Георгий Семенович Савич снимал в городе большую квартиру, обставленную черной бамбуковой мебелью с красными бархатными сиденьями и увешанную картинами в таких же бархатных рамах. Там были белые кафельные печи с медными дверцами и медными отдушинами, теплая уборная с большим жестяным баком у потолка, куда забиралась по железной лестнице кухарка Агафья и наливала из ведра воду, гладкий линолеум на полу, раскрашенный под паркет, граммофон на высокой подставке из красного дерева, зеленые бархатные занавески на окнах, перехваченные медными цепями, вделанными в медные львиные морды. Вся эта роскошь подавляла Тиму.
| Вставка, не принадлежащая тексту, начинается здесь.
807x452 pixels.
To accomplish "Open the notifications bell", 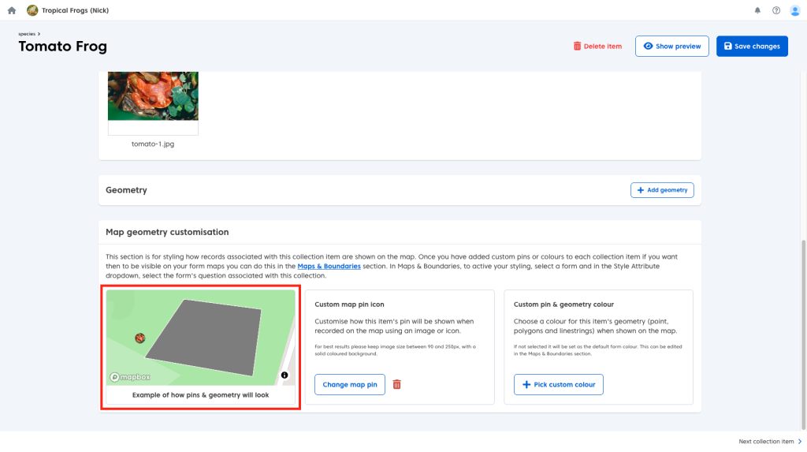I will pos(758,10).
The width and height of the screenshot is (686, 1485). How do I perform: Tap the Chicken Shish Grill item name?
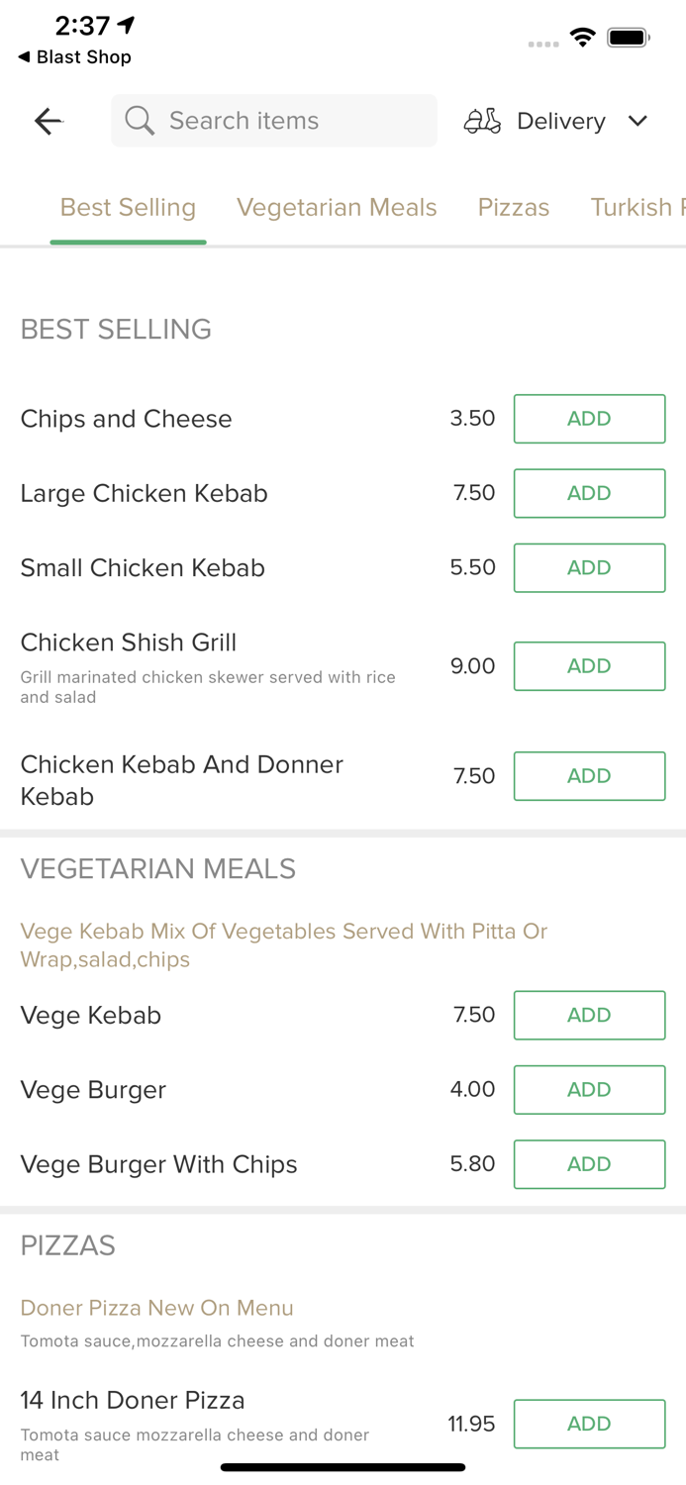coord(129,643)
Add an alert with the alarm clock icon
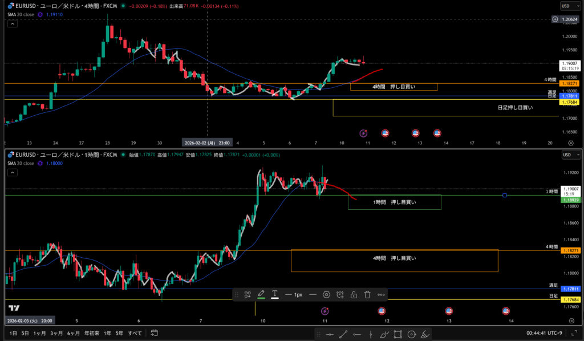Viewport: 584px width, 341px height. (x=340, y=295)

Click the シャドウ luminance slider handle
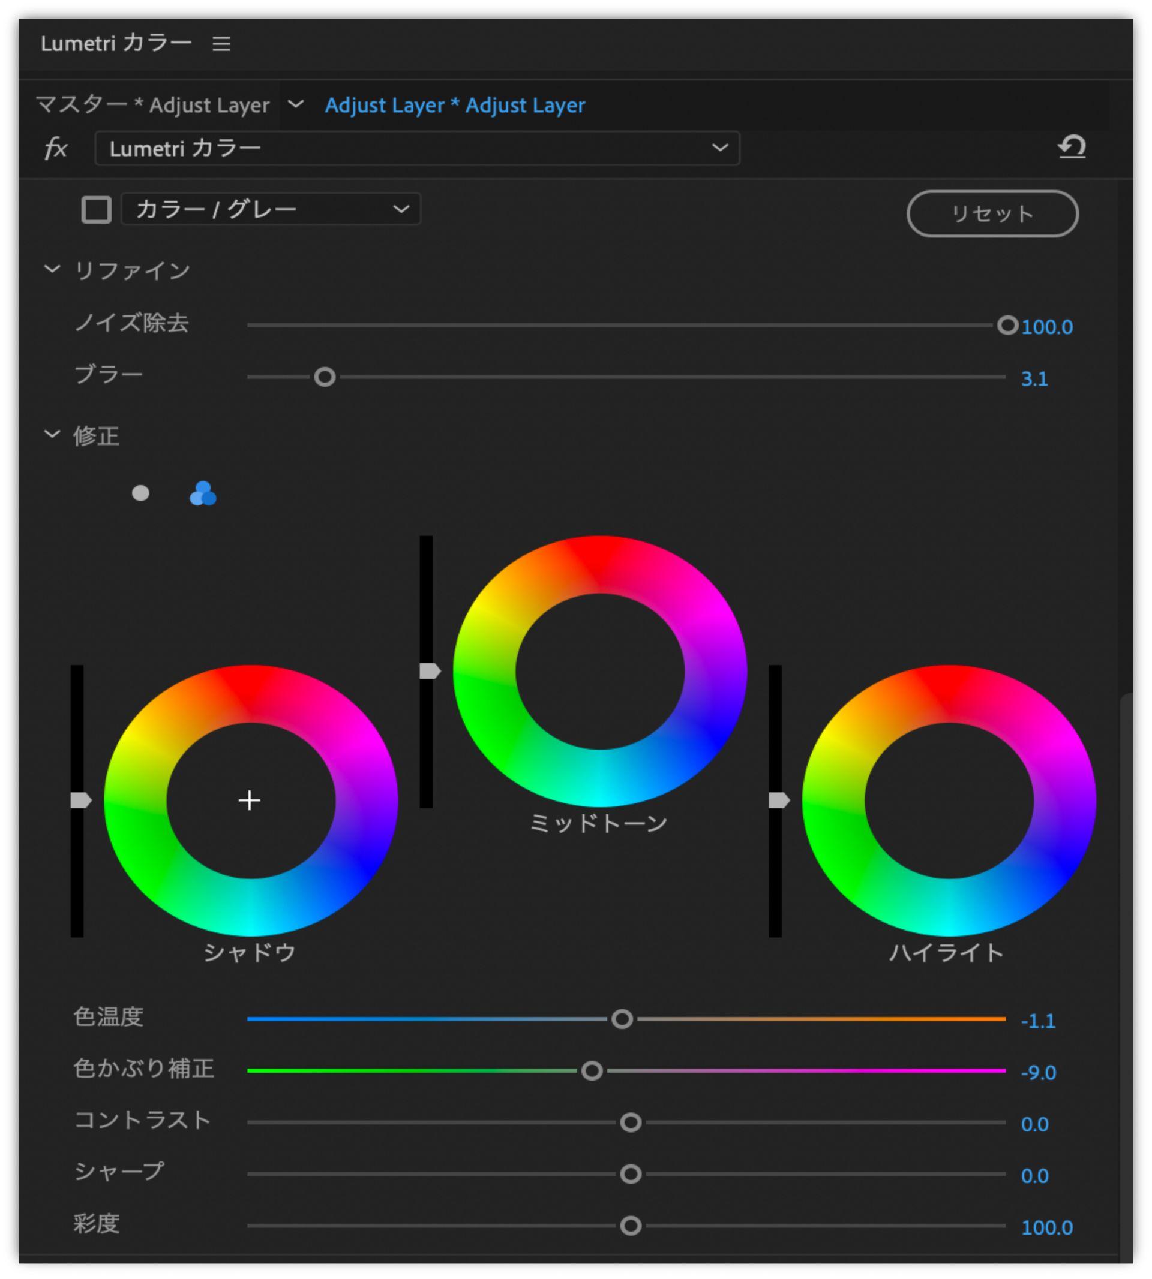click(x=80, y=800)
Обедая иногда у Савичей, он переживал за столом мучительные унижения: "Не бери руками соль, для этого существует нож!", "Салфеткой не утирают нос!", "Держи вилку в левой руке!", "Не клади локти на стол!", "Котлеты не едят ложкой!.."

В последний раз, когда Тима был у Савичей в гостях, Георгий Семенович, ловко складывая салфетку и вдевая ее в деревянное кольцо, сказал протяжным, скрипучим голосом:

— Удивляюсь, Тимофей. Твои родители — интеллигентные люди, хотя твой отец и не лишен некоторых странностей. Неужели они не могут внушить тебе самые элементарные правила, необходимые каждому воспитанному человеку?

— А я не хочу быть воспитанным, — угрюмо пробормотал Тима.

— Ты что же, братец, дворником собираешься стать?

— Ага…

— Ага? Ты знаешь, Ниночка, что означает это слово "ага"? — ядовито осведомился Георгий Семенович.

— Это такой турок, папочка!

— Лучше быть турком, — с отчаянием огрызнулся Тима, — чем, как вы, буржуазии служить!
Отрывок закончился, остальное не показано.